Postprzez Radhezz » niedziela 01 kwietnia 2012, 13:50

Oj nie, ten stres nie mija, ani z wiekiem, ani z doświadczeniem. Ja ostatnio zauważyłem, że w porównaniu do dawnych egzaminów stres powodował u mnie rozstrój żołądka... I to jest dopiero problem nie do opanowania :lol: Z tego powodu pierwszy egzamin teoretyczny zrobiłem w niecałe dwie minuty, bo musiałem do toalety - zero błędów :lol: Na praktykę poszedłem już po głodówce, i stresik był, ale tylko na placu - jak już się okazało że plac mam zaliczony to jazda po mieście była już formalnością :)
[A][B][BE][C][CE][D][DE]
Pojazdy uprzywilejowane ABCD
Jeśli nie przeklinasz w trakcie prowadzenia samochodu, to znaczy, że prawdopodobnie należysz do tej grupy kierowców, na których my wszyscy przeklinamy.
Avatar użytkownika
Radhezz
 
Posty: 758
Dołączył(a): poniedziałek 05 marca 2012, 15:30
Lokalizacja: Opole

Re: Prospekt

Postprzez daghda » niedziela 01 kwietnia 2012, 13:59

Z lekami uspokajającymi bardzo bym uważał - mój lekarz ostrożnie podszedł do tematu i kazał kupić coś ziołowego (polecił Valused - dwie tabletki na godzinę przed egzaminem; ale myślę, że to był zabieg psychologiczny bardziej...). Niestety, stres jest tak silny, że musisz sam sobie z tym poradzić (na ostatnim, zdanym egzaminie miałem znów problem ze skaczącą nogą). Łykanie tabletek może mieć odwrotny skutek - nie daj Boże, spowolni czas reakcji albo przyprawi Cię o senność.

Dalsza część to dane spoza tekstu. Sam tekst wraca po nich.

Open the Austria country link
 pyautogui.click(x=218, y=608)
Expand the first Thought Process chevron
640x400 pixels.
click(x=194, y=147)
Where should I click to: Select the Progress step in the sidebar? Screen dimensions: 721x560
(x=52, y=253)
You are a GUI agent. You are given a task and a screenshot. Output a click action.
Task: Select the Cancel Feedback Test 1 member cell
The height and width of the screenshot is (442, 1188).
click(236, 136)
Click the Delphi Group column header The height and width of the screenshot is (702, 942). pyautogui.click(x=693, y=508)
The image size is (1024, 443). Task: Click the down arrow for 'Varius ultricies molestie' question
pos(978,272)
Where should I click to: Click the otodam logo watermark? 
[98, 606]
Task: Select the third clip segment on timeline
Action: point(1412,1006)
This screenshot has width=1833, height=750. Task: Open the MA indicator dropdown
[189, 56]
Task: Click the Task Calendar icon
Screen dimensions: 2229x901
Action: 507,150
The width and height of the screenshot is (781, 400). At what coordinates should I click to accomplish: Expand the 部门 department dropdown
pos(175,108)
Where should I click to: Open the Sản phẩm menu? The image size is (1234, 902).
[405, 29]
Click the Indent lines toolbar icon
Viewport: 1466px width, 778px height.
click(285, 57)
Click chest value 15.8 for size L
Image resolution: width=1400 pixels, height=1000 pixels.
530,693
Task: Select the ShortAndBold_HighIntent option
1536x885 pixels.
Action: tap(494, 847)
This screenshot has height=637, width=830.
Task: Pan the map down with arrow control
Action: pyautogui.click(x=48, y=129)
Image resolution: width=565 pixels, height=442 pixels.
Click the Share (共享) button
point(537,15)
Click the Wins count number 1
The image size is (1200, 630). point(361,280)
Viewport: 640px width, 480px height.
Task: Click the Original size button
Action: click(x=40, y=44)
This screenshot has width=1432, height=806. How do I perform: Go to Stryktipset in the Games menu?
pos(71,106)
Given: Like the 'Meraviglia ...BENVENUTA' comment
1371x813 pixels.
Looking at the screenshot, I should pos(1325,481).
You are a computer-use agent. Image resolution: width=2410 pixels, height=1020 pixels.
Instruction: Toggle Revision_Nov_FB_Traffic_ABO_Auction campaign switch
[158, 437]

Dużo pomaga autosugestia: weź na egzamin mp3, puść swoją ulubioną muzę, pojaw się na egzaminie najwcześniej 15-20 minut przed. Nie patrz i nie słuchaj ludzi w poczekalni (w Jastrzębiu Zdroju są ławki przed ośrodkiem, schowane za tujami czy czymś takim) - ci to potrafią podnieść ciśnienie, samo oglądanie zmagań kogoś innego to już kolejny stres. Wmówić sobie, że posiadanie prawka i auta to fanaberia a nie must have, od którego zależy przeżycie. Jeżeli masz wątpliwości co do umiejętności - idź na dodatkowe jazdy, najlepiej do innej szkoły. Teraz jak na to patrzę, to podwójne niewyjechanie z placu na egzaminie była porażka spowodowana stresem. Za trzecim razem i plac i miasto były OK. Ja sobie jeszcze dorzuciłem do powyższego stwierdzenie, że co jak co ale kontakt z asfaltem już miałem (koło i moplik) i co - gorszy mam być? ;-)
Není nutné plakat nad rozlitým mlékem - vždyť to není pivo. | Kultura kulturą, lecz prawo i zdrowy rozsądek ponad wszystko.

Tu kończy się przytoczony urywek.